-- start of DATA PROVIDED --
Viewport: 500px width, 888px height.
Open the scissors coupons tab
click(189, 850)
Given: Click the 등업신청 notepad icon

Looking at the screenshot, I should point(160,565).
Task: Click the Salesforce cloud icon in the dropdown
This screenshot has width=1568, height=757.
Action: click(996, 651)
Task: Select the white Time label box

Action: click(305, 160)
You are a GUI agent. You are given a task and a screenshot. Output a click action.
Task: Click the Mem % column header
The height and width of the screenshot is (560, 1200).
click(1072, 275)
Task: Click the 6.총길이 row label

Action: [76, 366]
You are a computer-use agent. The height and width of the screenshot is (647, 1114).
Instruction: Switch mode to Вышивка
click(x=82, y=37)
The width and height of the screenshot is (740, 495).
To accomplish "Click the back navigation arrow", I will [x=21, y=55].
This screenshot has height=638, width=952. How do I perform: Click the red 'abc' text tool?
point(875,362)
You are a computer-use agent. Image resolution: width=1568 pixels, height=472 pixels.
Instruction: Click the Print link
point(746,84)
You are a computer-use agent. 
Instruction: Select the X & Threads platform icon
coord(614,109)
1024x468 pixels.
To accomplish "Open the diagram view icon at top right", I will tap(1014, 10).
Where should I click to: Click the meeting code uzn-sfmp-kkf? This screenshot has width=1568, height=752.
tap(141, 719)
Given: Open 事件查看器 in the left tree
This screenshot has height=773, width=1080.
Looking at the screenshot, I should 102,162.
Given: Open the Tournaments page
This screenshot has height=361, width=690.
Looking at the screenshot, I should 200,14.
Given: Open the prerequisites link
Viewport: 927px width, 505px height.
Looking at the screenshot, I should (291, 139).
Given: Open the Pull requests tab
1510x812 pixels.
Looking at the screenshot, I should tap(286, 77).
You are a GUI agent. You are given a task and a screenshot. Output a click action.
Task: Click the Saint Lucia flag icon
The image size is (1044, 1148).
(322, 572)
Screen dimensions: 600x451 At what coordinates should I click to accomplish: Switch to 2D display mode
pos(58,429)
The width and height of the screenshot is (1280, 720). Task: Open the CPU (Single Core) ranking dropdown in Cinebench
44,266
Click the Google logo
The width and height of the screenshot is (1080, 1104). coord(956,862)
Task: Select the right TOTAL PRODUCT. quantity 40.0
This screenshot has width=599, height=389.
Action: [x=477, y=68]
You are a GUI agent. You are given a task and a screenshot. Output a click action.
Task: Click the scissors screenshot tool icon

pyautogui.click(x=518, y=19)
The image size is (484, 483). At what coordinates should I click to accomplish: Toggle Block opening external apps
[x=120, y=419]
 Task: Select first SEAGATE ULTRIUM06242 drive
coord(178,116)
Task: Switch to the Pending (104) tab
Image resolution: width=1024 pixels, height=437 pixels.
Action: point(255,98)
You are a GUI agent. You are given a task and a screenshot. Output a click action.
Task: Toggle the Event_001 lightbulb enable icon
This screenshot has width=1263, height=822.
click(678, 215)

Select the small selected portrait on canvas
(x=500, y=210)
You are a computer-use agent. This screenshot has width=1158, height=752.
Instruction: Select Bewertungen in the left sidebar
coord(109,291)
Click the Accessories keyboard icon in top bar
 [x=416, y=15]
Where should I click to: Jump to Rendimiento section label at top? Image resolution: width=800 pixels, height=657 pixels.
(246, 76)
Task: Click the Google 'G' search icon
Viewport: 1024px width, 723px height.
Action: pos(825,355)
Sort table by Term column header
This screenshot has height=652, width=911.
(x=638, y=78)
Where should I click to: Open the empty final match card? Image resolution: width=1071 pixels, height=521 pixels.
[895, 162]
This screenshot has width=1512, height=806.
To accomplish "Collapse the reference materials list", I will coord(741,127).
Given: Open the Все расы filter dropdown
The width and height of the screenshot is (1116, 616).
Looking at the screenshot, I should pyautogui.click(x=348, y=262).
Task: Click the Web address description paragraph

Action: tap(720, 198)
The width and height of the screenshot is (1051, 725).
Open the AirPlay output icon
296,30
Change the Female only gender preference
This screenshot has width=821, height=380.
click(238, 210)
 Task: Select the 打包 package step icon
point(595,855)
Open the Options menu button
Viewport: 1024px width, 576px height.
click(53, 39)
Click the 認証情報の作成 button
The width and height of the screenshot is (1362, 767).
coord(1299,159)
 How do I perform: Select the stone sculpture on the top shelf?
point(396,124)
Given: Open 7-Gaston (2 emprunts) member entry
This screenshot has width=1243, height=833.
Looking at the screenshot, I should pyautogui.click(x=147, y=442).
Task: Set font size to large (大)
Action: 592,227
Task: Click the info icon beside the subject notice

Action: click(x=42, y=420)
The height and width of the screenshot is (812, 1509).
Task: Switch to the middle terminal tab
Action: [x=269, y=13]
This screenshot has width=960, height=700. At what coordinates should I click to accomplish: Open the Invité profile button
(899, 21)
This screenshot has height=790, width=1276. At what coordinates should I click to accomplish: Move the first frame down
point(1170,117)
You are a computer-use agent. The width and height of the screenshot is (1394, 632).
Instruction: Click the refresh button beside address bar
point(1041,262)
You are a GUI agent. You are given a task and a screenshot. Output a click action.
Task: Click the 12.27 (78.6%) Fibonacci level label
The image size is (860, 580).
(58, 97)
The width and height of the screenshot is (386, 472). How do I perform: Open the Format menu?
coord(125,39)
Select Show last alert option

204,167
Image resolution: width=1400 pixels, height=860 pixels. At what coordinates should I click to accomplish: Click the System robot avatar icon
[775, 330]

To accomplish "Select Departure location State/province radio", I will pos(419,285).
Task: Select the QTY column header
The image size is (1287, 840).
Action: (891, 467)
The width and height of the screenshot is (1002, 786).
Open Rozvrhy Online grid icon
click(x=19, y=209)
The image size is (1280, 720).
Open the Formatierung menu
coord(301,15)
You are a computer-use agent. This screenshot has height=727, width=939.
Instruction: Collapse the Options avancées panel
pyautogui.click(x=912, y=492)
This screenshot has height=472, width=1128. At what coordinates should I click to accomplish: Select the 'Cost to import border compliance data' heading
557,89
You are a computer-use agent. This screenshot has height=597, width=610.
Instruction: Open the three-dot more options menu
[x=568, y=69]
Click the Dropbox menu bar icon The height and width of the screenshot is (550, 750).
-- end of DATA PROVIDED --
== THE TASK ==
Pick out and copy every line of the items above that contains the string "button". Case counts.

== ANSWER IN FULL ==
Open the Options menu button
Click the 認証情報の作成 button
This screenshot has width=960, height=700. At what coordinates should I click to accomplish: Open the Invité profile button
Instruction: Click the refresh button beside address bar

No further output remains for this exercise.